[Begin Task inputs]

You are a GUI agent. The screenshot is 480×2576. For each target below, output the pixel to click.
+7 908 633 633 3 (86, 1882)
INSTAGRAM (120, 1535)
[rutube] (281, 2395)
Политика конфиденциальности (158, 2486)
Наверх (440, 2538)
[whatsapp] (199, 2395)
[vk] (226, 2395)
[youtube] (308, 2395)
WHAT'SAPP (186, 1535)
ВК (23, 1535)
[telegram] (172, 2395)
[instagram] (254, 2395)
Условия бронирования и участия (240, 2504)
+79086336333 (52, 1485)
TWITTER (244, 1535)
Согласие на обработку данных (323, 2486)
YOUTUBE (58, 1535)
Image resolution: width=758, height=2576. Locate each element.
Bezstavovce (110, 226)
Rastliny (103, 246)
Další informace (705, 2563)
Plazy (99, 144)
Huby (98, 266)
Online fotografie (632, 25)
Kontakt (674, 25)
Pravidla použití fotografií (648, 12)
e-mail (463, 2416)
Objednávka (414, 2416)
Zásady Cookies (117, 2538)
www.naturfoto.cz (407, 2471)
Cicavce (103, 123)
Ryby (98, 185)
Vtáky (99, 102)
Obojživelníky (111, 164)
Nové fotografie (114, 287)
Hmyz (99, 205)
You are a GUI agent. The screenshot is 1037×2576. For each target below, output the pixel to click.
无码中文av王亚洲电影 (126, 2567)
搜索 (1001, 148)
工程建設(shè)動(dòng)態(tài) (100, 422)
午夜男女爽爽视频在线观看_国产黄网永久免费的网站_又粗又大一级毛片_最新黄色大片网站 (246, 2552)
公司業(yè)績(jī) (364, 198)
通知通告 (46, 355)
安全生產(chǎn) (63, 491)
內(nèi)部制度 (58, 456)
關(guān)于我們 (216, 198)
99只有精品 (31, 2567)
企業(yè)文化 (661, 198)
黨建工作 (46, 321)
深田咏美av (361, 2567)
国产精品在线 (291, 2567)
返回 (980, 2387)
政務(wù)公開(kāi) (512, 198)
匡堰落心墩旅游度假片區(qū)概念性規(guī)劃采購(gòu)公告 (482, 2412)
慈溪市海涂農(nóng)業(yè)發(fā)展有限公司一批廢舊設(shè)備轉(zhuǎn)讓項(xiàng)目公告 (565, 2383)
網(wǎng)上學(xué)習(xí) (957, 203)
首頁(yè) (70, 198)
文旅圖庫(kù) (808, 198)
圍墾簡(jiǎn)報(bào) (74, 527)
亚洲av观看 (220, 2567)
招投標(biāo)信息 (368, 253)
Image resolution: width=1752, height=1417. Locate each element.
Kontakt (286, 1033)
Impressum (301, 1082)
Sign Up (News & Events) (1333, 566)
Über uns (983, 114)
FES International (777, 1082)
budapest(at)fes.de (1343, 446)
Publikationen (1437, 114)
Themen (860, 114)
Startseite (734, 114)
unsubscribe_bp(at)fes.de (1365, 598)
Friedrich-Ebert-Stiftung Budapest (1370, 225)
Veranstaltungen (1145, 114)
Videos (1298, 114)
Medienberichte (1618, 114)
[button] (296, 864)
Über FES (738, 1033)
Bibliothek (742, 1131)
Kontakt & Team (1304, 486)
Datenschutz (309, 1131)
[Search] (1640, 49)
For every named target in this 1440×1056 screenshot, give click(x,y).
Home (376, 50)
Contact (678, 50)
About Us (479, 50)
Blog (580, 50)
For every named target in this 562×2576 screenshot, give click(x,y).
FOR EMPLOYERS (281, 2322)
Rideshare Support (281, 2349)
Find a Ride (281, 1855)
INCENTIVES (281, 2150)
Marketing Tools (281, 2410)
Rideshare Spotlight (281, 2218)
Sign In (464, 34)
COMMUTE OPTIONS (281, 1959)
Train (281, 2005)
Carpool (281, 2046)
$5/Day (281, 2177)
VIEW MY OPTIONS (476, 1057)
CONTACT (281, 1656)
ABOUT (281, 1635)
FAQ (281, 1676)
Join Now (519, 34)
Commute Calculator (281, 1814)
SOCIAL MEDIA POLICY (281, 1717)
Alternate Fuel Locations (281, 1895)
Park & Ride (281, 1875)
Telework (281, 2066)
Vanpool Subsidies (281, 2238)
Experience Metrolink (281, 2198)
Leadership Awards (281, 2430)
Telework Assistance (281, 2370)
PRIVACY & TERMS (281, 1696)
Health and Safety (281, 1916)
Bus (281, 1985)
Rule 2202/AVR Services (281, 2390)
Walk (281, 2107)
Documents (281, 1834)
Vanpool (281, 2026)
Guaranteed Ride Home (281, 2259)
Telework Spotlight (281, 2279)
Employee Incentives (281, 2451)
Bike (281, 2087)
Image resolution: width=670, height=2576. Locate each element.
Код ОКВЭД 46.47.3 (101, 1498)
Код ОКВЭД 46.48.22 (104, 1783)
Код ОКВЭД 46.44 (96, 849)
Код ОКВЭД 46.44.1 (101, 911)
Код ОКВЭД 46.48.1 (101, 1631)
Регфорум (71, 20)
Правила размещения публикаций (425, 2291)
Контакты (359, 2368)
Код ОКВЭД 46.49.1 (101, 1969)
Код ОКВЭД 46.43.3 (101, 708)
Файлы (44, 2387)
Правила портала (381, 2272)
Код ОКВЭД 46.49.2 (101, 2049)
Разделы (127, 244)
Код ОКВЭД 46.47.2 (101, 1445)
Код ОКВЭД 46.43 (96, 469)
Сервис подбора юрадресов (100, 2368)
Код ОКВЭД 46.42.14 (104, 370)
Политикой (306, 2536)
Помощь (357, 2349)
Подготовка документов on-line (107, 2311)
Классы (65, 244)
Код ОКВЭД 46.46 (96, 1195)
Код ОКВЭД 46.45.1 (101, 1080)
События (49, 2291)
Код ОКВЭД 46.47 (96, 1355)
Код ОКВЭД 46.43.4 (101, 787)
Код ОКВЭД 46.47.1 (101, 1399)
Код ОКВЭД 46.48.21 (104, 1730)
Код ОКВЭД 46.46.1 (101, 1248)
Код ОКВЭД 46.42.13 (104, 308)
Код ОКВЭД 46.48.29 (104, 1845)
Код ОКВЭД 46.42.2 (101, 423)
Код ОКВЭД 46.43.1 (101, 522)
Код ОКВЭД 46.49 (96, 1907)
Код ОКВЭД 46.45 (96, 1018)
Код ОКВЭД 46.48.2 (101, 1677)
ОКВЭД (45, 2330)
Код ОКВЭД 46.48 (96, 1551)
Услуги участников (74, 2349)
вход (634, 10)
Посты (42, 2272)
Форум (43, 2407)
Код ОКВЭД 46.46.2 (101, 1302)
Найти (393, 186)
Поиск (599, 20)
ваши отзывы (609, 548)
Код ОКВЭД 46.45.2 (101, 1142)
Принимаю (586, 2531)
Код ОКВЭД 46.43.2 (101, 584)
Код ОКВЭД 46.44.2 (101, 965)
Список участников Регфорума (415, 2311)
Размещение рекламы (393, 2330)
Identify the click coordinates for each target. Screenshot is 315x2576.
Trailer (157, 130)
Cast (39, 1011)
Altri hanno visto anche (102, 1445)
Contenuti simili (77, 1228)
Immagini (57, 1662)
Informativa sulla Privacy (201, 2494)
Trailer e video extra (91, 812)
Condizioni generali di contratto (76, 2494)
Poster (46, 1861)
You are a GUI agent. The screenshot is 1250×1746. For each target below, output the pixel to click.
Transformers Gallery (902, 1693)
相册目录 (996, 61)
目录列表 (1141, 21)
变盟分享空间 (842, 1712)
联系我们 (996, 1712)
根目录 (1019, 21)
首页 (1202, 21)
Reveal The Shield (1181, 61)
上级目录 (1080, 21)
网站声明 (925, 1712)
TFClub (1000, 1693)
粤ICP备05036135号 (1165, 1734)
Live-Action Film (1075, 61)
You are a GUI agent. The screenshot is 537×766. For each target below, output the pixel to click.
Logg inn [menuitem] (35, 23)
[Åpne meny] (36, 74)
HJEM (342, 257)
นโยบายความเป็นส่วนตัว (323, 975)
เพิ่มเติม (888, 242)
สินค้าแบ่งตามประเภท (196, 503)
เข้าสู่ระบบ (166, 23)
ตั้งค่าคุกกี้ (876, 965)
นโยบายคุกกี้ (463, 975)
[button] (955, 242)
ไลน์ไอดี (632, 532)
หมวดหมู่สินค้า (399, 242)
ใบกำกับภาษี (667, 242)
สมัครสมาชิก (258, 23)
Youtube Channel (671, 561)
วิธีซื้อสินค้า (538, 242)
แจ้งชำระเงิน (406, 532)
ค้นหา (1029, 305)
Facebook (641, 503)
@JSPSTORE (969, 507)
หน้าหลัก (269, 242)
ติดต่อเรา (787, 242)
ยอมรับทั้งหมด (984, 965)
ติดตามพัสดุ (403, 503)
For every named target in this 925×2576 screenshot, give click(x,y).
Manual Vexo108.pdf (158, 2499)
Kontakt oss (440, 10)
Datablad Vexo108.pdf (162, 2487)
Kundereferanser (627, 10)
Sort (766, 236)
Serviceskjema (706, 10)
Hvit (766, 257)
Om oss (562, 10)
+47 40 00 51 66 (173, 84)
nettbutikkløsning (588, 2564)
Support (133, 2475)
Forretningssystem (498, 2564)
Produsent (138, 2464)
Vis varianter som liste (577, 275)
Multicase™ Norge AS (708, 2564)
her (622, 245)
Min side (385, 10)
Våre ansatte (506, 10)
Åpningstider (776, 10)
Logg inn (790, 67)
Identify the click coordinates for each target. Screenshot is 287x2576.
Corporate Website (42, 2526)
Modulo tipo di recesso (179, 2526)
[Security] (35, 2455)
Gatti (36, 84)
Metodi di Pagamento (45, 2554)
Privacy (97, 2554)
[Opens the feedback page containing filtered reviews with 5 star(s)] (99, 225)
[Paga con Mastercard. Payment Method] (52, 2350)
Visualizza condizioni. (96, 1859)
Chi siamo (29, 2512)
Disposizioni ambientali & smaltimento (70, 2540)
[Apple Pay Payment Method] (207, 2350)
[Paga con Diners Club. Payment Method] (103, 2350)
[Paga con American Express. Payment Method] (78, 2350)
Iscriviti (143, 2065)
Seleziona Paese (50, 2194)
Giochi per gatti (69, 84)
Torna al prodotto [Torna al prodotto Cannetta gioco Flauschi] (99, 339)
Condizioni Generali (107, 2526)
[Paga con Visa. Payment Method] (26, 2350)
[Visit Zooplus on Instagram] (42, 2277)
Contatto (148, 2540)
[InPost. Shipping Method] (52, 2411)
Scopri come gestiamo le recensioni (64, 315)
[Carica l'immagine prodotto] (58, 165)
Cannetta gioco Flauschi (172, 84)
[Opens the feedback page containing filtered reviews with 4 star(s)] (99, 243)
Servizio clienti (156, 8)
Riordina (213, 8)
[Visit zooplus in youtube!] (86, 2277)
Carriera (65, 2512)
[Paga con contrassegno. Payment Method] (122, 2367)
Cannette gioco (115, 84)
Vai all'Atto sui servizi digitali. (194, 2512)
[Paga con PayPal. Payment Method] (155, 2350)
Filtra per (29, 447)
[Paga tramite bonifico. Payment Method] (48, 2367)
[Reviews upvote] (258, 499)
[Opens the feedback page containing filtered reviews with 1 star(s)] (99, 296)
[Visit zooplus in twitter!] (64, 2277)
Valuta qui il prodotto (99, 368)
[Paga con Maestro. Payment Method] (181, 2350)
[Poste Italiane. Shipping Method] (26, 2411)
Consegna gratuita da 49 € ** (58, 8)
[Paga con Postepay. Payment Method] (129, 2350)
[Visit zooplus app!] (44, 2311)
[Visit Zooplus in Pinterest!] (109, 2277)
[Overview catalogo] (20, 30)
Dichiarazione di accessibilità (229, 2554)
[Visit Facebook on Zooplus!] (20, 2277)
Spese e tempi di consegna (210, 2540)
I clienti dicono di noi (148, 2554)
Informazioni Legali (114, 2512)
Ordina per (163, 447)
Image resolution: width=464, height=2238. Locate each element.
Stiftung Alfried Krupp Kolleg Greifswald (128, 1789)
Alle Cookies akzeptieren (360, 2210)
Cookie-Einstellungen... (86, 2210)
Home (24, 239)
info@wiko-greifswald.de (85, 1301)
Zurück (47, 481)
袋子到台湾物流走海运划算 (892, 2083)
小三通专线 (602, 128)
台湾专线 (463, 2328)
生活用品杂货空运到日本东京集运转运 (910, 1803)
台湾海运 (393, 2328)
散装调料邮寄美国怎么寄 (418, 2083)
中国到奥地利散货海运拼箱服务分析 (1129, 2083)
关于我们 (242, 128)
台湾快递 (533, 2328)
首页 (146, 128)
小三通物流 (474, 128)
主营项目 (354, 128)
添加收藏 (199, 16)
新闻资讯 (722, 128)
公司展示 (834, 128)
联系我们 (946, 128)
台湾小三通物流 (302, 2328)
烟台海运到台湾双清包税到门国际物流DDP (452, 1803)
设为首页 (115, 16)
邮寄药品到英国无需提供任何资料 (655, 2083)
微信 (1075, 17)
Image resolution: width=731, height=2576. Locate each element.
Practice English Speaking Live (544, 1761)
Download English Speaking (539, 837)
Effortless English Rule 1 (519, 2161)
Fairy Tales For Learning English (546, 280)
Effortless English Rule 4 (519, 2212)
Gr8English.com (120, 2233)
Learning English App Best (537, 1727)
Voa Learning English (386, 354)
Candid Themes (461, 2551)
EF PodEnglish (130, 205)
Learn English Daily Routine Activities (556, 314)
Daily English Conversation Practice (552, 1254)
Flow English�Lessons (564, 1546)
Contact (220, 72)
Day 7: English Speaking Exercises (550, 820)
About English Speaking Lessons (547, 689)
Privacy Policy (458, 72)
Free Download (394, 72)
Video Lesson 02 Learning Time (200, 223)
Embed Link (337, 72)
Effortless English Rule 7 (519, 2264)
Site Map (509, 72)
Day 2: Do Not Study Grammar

[End Task inputs]

Objective: Copy out the part that opens with the line containing "Посты (42, 2272)" and closes with the line containing "Размещение рекламы (393, 2330)", putting "ОКПД" wherever "ОКВЭД" appears and changing nothing else.

Solution:
Посты (42, 2272)
Форум (43, 2407)
Код ОКПД 46.46.2 (101, 1302)
Найти (393, 186)
Поиск (599, 20)
ваши отзывы (609, 548)
Код ОКПД 46.45.2 (101, 1142)
Принимаю (586, 2531)
Код ОКПД 46.43.2 (101, 584)
Код ОКПД 46.44.2 (101, 965)
Список участников Регфорума (415, 2311)
Размещение рекламы (393, 2330)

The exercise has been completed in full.